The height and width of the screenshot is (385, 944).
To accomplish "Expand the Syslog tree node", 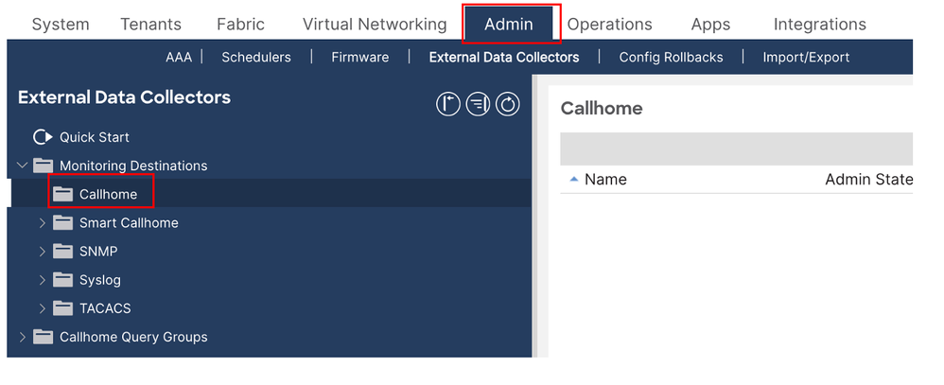I will pos(43,280).
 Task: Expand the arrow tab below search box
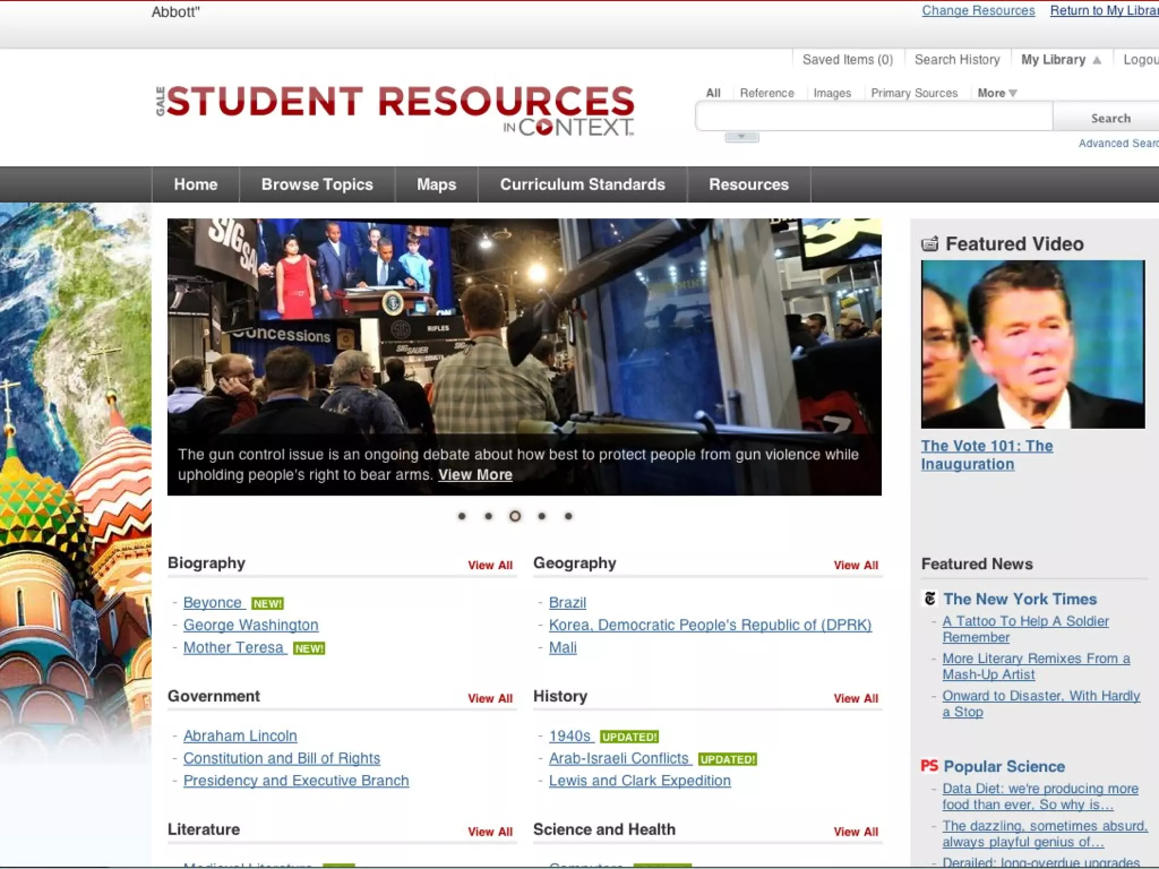(x=741, y=137)
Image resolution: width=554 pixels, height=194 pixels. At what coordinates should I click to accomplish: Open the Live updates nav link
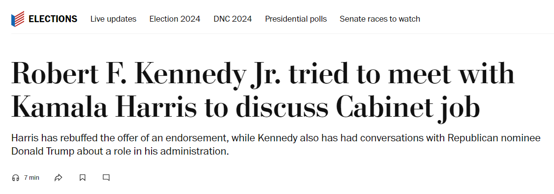coord(114,19)
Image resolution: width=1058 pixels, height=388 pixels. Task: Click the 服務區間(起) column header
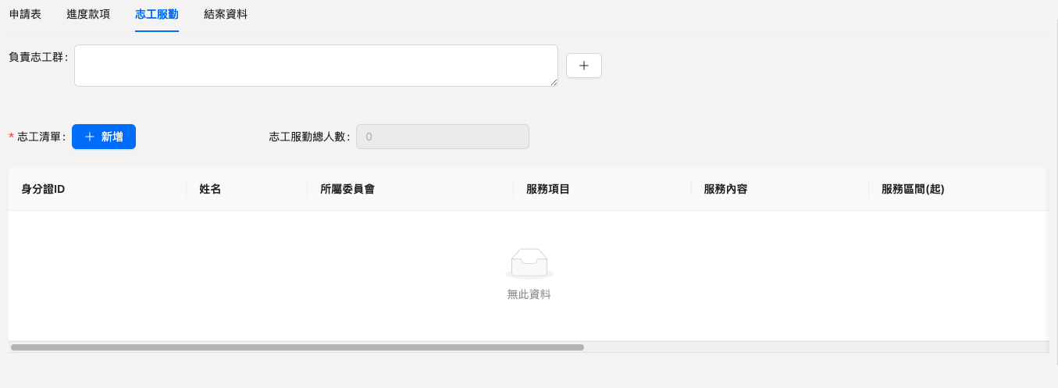point(912,189)
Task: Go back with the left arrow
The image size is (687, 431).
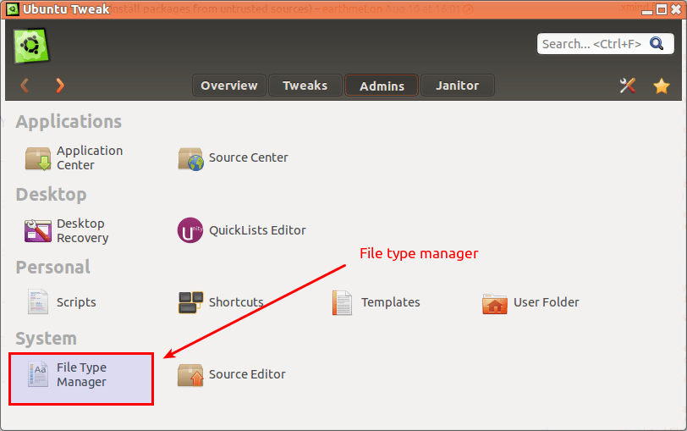Action: (25, 85)
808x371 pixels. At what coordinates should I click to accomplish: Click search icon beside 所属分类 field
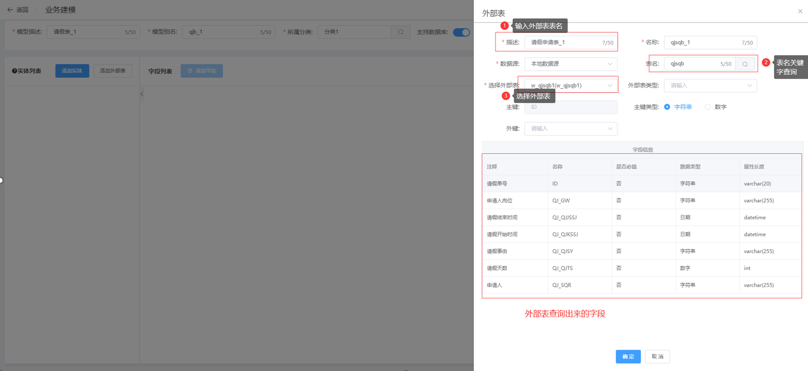(401, 32)
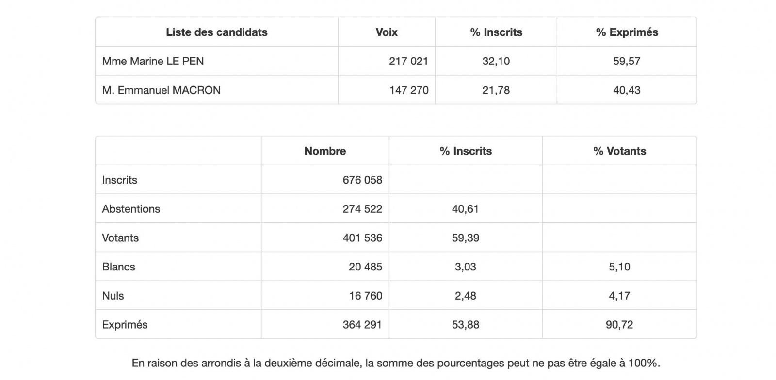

::::::::::

- _Task directions_: Please rewrite the part of the items that opens with the line containing "Image resolution: width=1058" and runs through the end of the items, both ends included, as a numbered list with blank lines left out. Leave the pictures out of your answer.

- _The result_:
1. Image resolution: width=1058 pixels, height=388 pixels. Task: Click the 服務區間(起) column header
2. point(912,189)
3. Task: Go back with the left arrow
4. The image size is (687, 431).
5. Action: (25, 85)
6. 808x371 pixels. At what coordinates should I click to accomplish: Click search icon beside 所属分类 field
7. (401, 32)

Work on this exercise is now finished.